I wonder if my version of this poster might end up being the cover of Carrère’s book. I sink further into my own pit after my trip, and I’m still down there. It’s two weeks now without weed, and I could probably blame my mood on withdrawal, but I’m beyond suspicious that it’s something more. But don’t worry; I’m not going to let French literature diagnose me. I’ll take the same step my new favorite writer took and make my first appointment with a psychiatrist.
When I used to quit cigarettes—I did it many times—the smell would often call me back, and I’d go buy a pack. I’d tell myself I’d just have one, then smoke 30,000 over 3 years. It was another book, a real-deal self-help title, that finally helped me kick cigarettes, and eventually, when a smoker would step into the elevator or get behind me in line at Chipotle after sucking down a stick, I found the smell repulsive. I was pleased to find that in NYC, which reeks of weed on every block, I was not enticed to find the nearest dispensary.
That said, I did stink all weekend. On my first day there, I stopped for a pretzel at a cart on the corner of 6th and 42nd. While I waited to order, a cumulus cloud of halal meat smoke engulfed me and sank into the down of my coat. I caught whiffs of it the rest of my time there. Apologies to newer friends whom I hugged hello and goodbye.












Thank you for this, Adam. Such a beautiful piece.
For what it is worth — oh no, here comes some unsolicited criticism/advice, which may alienate you from me and vice-versa, ha ha—, I left reading your post really wanting to learn more about you.
There’s some moments you’re so candid and vulnerable: “You could call it devotion, but you should call it addiction.”
I also really love the interplay between Carrère’s story and your own. And whereas he started dabbling with yoga/meditation, stumbling into a diagnosis of depression, then ending with severe treatment (and fear of the treatments), you’re just walking into the door of your own diagnosis.

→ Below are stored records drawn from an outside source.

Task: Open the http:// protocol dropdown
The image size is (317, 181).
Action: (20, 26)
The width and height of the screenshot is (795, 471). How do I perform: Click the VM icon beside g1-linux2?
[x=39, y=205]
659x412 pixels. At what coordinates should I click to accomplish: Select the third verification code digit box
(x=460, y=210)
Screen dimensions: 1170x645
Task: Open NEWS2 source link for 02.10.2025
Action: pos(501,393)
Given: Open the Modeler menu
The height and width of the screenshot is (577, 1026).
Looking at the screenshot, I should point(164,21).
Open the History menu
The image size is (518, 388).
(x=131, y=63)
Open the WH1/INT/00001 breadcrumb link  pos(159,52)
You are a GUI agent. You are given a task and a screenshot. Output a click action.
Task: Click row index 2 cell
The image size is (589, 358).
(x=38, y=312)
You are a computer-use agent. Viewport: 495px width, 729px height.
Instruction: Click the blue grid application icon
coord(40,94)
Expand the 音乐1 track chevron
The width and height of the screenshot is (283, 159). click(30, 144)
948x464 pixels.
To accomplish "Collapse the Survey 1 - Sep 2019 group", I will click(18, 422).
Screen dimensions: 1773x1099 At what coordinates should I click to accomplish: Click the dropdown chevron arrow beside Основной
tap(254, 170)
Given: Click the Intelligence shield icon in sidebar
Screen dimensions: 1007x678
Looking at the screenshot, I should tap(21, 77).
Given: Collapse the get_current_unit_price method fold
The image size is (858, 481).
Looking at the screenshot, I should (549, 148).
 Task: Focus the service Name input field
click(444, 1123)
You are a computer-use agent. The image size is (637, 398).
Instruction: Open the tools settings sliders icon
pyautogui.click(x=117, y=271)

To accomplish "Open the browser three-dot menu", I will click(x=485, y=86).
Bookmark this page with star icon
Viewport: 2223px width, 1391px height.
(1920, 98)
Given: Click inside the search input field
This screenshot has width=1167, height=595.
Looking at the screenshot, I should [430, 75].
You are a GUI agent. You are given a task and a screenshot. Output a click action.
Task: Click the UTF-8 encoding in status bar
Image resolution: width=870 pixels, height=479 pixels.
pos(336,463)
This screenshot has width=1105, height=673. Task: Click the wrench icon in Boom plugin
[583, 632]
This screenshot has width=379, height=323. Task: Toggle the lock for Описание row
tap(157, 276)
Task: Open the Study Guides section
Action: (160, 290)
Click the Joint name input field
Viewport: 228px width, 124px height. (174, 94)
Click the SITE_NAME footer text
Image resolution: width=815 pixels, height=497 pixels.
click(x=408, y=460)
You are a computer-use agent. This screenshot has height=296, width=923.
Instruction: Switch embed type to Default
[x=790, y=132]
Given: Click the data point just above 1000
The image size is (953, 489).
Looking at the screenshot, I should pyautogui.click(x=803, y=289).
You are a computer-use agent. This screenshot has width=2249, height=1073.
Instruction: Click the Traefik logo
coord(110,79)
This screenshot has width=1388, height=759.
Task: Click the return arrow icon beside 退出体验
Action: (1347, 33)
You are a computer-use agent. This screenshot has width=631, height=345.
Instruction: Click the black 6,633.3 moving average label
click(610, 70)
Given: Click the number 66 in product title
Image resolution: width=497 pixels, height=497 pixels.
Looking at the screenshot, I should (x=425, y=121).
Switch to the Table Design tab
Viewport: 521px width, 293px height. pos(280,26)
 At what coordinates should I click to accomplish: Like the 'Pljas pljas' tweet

I realize as I write this that there’s not much more you could share right now - you’re still in the process of learning what this means for you. So I suppose this really is not criticism. Rather, let’s call it a gentle invitation (without any sense of entitlement) that you write more about this journey when you’re ready to. I’ll be waiting to read more!
I love this, Adam! Been looking for my next book to read and this sounds like the winner!